Directions for this task ::
Nothing in the entries may be dropped: restate them word for word.

Provided data ::
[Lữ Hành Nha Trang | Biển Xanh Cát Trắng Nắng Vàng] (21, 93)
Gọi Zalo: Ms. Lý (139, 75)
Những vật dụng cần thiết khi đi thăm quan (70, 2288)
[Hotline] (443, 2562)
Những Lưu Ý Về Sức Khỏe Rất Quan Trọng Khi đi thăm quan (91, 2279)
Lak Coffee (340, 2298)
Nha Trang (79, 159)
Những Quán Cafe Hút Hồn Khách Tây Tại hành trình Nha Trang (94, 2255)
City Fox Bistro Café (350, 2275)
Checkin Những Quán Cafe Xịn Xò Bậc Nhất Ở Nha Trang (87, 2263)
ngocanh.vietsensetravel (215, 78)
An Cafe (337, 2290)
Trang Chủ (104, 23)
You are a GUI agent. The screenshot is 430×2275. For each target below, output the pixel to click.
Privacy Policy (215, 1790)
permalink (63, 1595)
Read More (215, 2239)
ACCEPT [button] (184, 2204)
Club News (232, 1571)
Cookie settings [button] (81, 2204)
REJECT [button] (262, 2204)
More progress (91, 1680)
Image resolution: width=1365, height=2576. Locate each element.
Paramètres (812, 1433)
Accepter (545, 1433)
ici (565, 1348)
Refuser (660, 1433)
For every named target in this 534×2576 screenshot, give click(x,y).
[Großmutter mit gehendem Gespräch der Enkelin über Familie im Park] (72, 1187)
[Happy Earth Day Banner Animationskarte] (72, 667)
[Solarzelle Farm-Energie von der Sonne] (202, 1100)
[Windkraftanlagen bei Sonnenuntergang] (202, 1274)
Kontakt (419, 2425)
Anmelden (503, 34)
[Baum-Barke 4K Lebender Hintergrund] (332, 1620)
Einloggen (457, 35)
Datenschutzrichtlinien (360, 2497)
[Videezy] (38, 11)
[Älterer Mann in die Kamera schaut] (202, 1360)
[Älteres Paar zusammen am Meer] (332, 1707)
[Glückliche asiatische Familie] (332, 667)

Reply ::
[Lữ Hành Nha Trang | Biển Xanh Cát Trắng Nắng Vàng] (21, 93)
Gọi Zalo: Ms. Lý (139, 75)
Những vật dụng cần thiết khi đi thăm quan (70, 2288)
[Hotline] (443, 2562)
Những Lưu Ý Về Sức Khỏe Rất Quan Trọng Khi đi thăm quan (91, 2279)
Lak Coffee (340, 2298)
Nha Trang (79, 159)
Những Quán Cafe Hút Hồn Khách Tây Tại hành trình Nha Trang (94, 2255)
City Fox Bistro Café (350, 2275)
Checkin Những Quán Cafe Xịn Xò Bậc Nhất Ở Nha Trang (87, 2263)
ngocanh.vietsensetravel (215, 78)
An Cafe (337, 2290)
Trang Chủ (104, 23)
You are a GUI agent. The screenshot is 430×2275. For each target below, output the pixel to click.
Privacy Policy (215, 1790)
permalink (63, 1595)
Read More (215, 2239)
ACCEPT [button] (184, 2204)
Club News (232, 1571)
Cookie settings [button] (81, 2204)
REJECT [button] (262, 2204)
More progress (91, 1680)
Image resolution: width=1365, height=2576. Locate each element.
Paramètres (812, 1433)
Accepter (545, 1433)
ici (565, 1348)
Refuser (660, 1433)
For every named target in this 534×2576 screenshot, give click(x,y).
[Großmutter mit gehendem Gespräch der Enkelin über Familie im Park] (72, 1187)
[Happy Earth Day Banner Animationskarte] (72, 667)
[Solarzelle Farm-Energie von der Sonne] (202, 1100)
[Windkraftanlagen bei Sonnenuntergang] (202, 1274)
Kontakt (419, 2425)
Anmelden (503, 34)
[Baum-Barke 4K Lebender Hintergrund] (332, 1620)
Einloggen (457, 35)
Datenschutzrichtlinien (360, 2497)
[Videezy] (38, 11)
[Älterer Mann in die Kamera schaut] (202, 1360)
[Älteres Paar zusammen am Meer] (332, 1707)
[Glückliche asiatische Familie] (332, 667)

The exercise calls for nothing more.